Perché fosse subito chiarissimo, si costruì partendo dal calcio: senza che i francesi s’arrabbiassero più di tanto, nonostante tutto. Campioni del Mondo, certo (nel 1998); e anche campioni d’Europa (nel 2000): ma la storia, a quel punto, era rimasta confinata in uno stanzino della memoria, persa tra una belle epoque ad esclusivo uso e consumo dei blues.
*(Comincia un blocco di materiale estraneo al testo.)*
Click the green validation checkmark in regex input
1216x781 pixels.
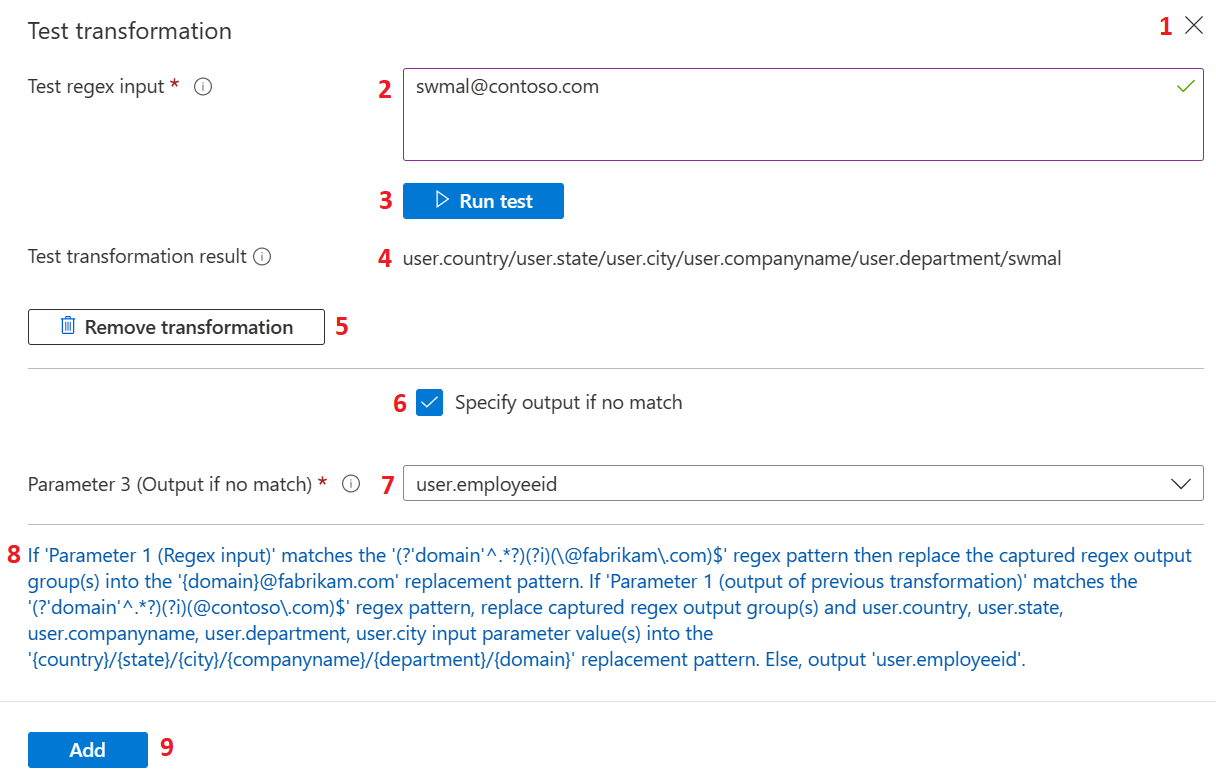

E allora: viva l’Italia, il calcio omnicomprensivo, una scuola in cui a quel tempo c’era un Mondo o c’era appena passato o semmai cresciuto e ora pareva pronto per il Parco dei Principi, per gli sceicchi e per la Ligue 1, per riverniciarsi dentro, inserendo piedi e cervelli, freschezza e scaltrezza, furbizia e personalità.

Il tempo è volato via, con i milioni (milioni?) di euro sventagliati un po’ ovunque per avere Neymar e Mbappé, Marquinos e Di Maria, Dani Alves e Draxler, Cavani e Buffon, ma quel che resta di Ancelotti, in questo macro-universo scintillante è la svolta, a modo suo storica, per uscire dal giardino di casa e andarsene un po’ a spasso per il Mondo con quella vena d’aristocrazia reale e non solo presunta e una ricchezza ampia da mostrare con i Verratti e i Thiago Silva, gli Ibrahimovic e i Thiago Motta e i Lavezzi.

RIVOLUZIONE. Quando tutto cominciò, e nessuno avrebbe sospettato che si sarebbe arrivato a tanto, restava ancora un lungo percorso da intraprendere, per potersi sentire padroni del pallone e metterlo al centro della Ligue 1, consegnata ad Ancelotti con il Psg capolista e però poi conquistata, alla fine di quel «doloroso» semestre, al Montpellier. E allora fu tutto così pallidamente chiaro e divenne poi clamorosamente e improvvisamente tutto limpidamente indispensabile:

LA PRIMA PIETRA. C’era da (ri)costruire un Museo personalissimo dal quale lo scudetto, arrivato nel 2013, mancava da diciannove anni, e magari spalancare le frontiere per atterrare in Europa e tentar di conquistarla, di sedurla, di incantarla con le stelle lasciate lì brillare, prima dell’ennesima carrellata di star piovute nel dopo-Ancelotti, che a France Football ha rievocato un’era felice.
«A Parigi non penso ci fosse la volontà di avere una cultura italiana. Ma c’era, soprattutto, il desiderio di avere una cultura di livello alto, professionalmente e qualitativamente. E’ bello vedere come cresce il club, che ora è uno dei migliori d’Europa. Il Paris Saint Germain può vincere la Champions League, questo è sicuro».